Posted on: October 14, 2022, 01:31h.
Last updated on: October 14, 2022, 01:56h.
The Massachusetts Gaming Commission (MGC) is facing much criticism for its slow pace in allowing legal sports betting operations to begin. In an effort to accelerate the process, the regulatory committee has contracted independent third parties.
The MGC is tasked with determining how sportsbook licenses will be distributed and the governing conditions of the forthcoming industry. The commission has been slow to decide numerous critical components, including if college sports taking place inside the commonwealth or games involving a state university will be permitted.
The agency must also decide the application criteria that will assure the state’s goal of authorizing sports gambling in a “diverse, equitable, and inclusive” manner is achieved.
Massachusetts lawmakers and Gov.

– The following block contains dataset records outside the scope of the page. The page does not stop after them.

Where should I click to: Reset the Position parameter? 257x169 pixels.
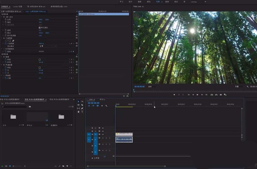[77, 20]
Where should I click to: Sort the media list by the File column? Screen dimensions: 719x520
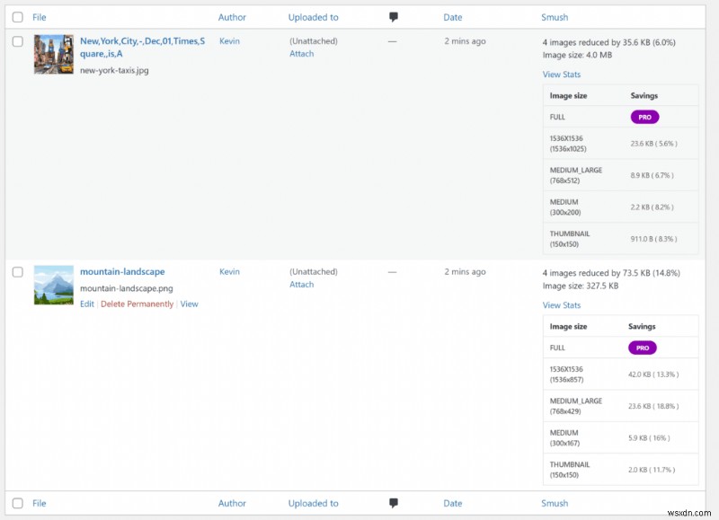pyautogui.click(x=39, y=16)
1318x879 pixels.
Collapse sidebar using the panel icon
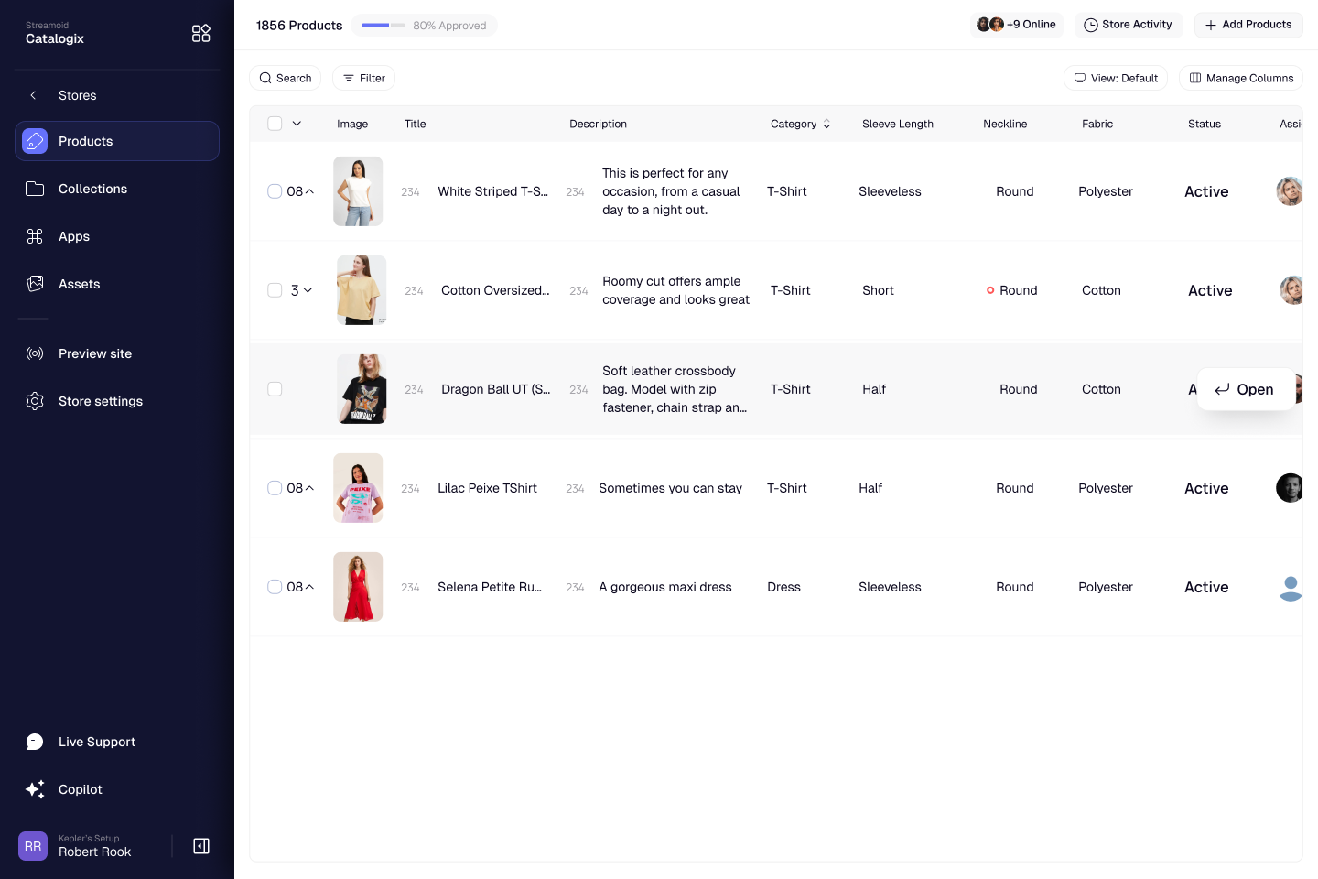tap(201, 846)
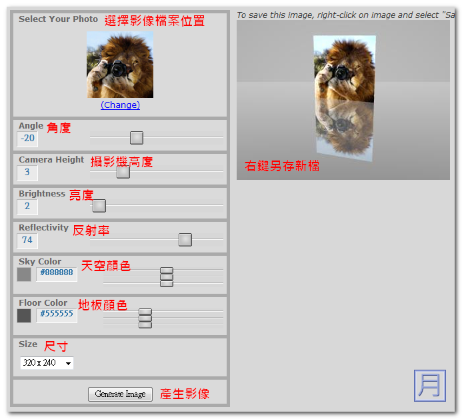Viewport: 462px width, 419px height.
Task: Click the Brightness value field
Action: [x=28, y=207]
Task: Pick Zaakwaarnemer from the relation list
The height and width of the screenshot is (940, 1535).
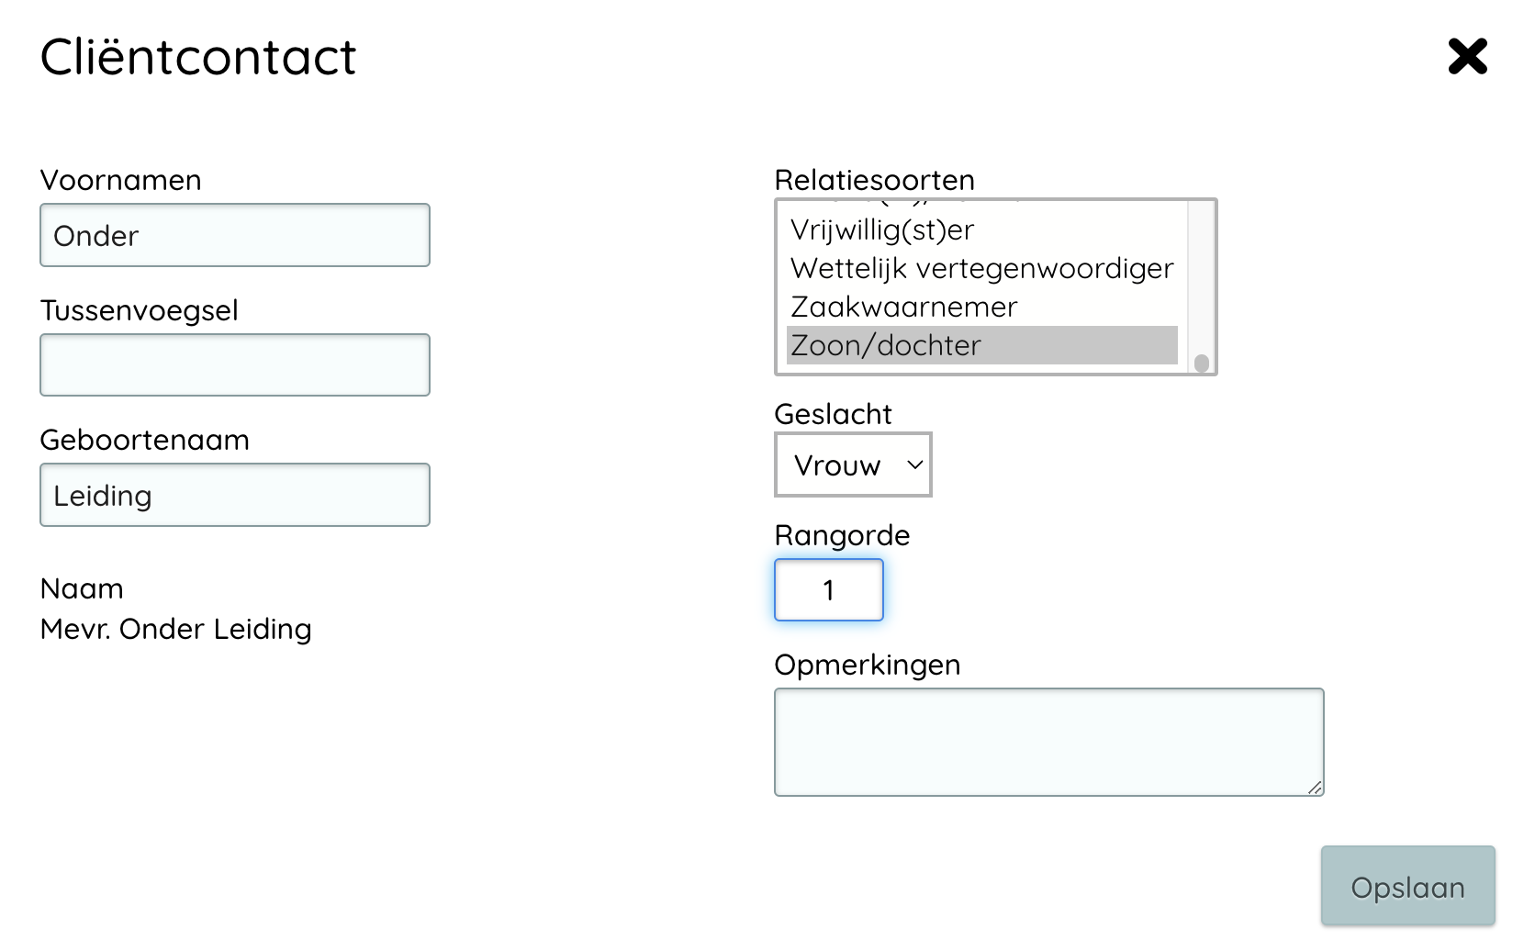Action: (x=903, y=307)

Charlie Baker (R) legalized sports betting earlier this year. The statute subjects retail sportsbooks to a 12.5% tax on sports betting revenue and 15% for online books. Each approved operator will need to pay the state a $5 million licensing fee every five years.
Aside from those regulations, the MGC has the responsibility of finalizing all other governing sports wagering conditions.

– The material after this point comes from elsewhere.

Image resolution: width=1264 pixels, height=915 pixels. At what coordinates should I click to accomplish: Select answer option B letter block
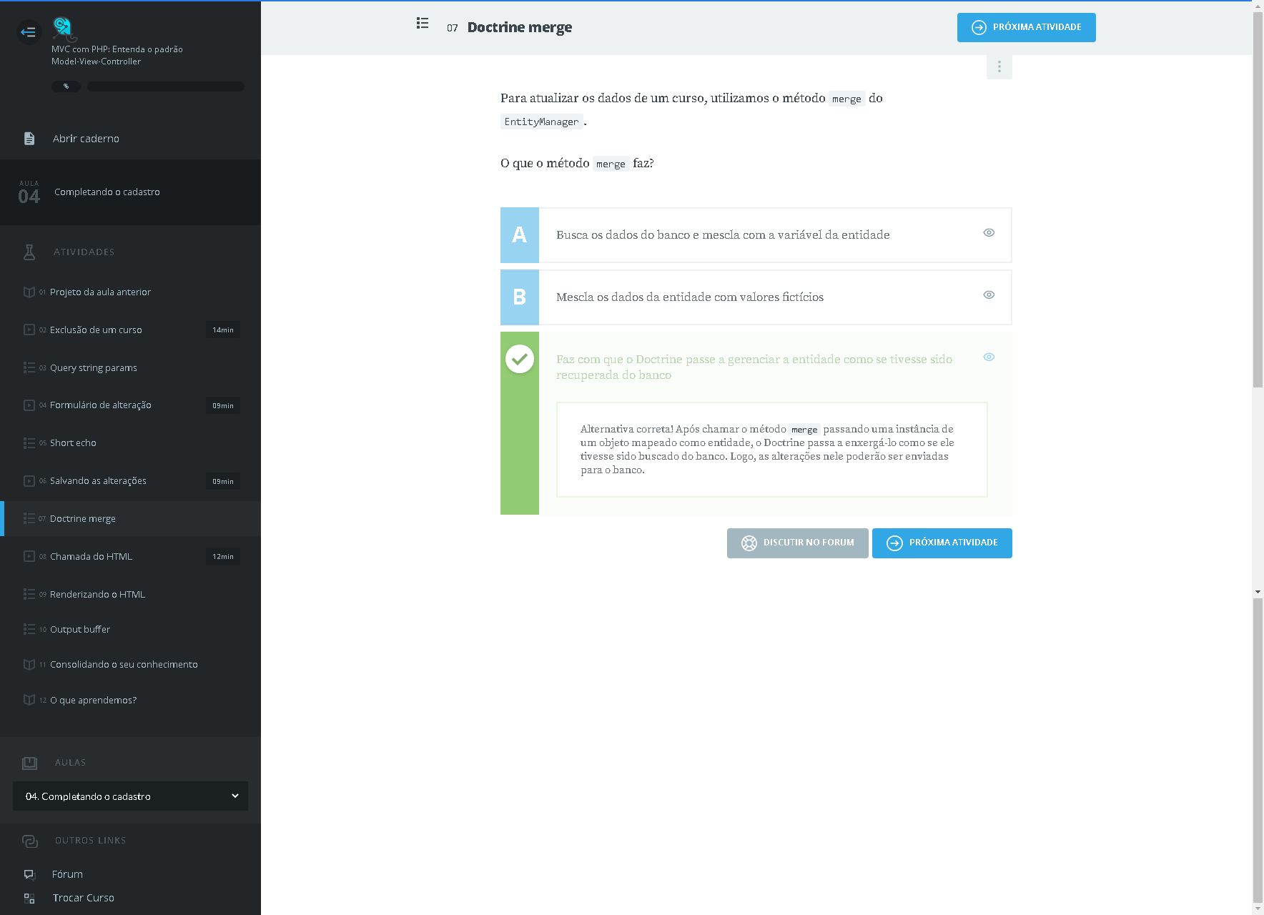(520, 297)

MGC Executive Director Karen Wells updated the five commissioners this week regarding third-party contracts.
The commission’s chief of staff said audit and consulting firm RSM has been brought on to assist the MGC’s Investigations and Enforcement Bureau with background checks. RSM is based in Chicago.
Wells also explained that Gaming Laboratories International, a New Jersey firm specializing in iGaming and online sports betting testing and regulatory compliance, has been contracted to help the state with its technical standards and internal controls. Wells said the Massachusetts State Police Gaming Enforcement Unit will assist the MGC in determining the suitability of sportsbook applicants.

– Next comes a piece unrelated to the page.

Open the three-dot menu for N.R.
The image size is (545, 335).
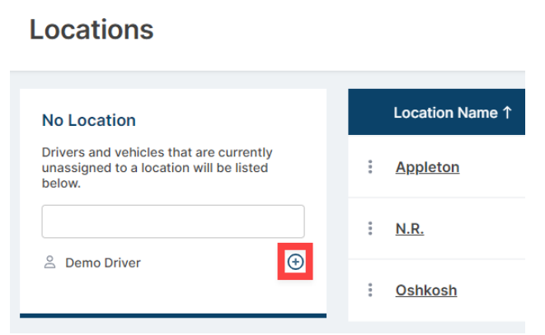(370, 229)
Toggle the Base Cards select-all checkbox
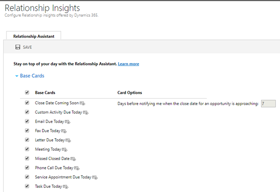 tap(26, 93)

The MGC executive director summarized that the third-party contracts will “be huge for our implementation timeline.”
It’s a great win for the MGC to get them on board. I know the team is really excited to have this kind of level of help and this level of professionalism,” Wells concluded, as reported by the State House News Service in Massachusetts.
The gaming commission has set the goal of having brick-and-mortar sports betting up and running in time for the Super Bowl on February 12, 2023.
March Targeted for Mobile
The Massachusetts Gaming Commission hopes to allow in-person sports betting at the state’s three casinos by late January 2023. Online operations are set to follow a month or two later.
Wells said the goal is to have retail and online sportsbooks taking wagers by “early March.” The MGC executive said sports betting has added additional duties to her staff. But the agency is working diligently to implement the 2022 law.
“As you know, we all have our day jobs, we still run an agency here. So, bringing in that assistance is critical to us with the timeline,” Wells explained to the MGC.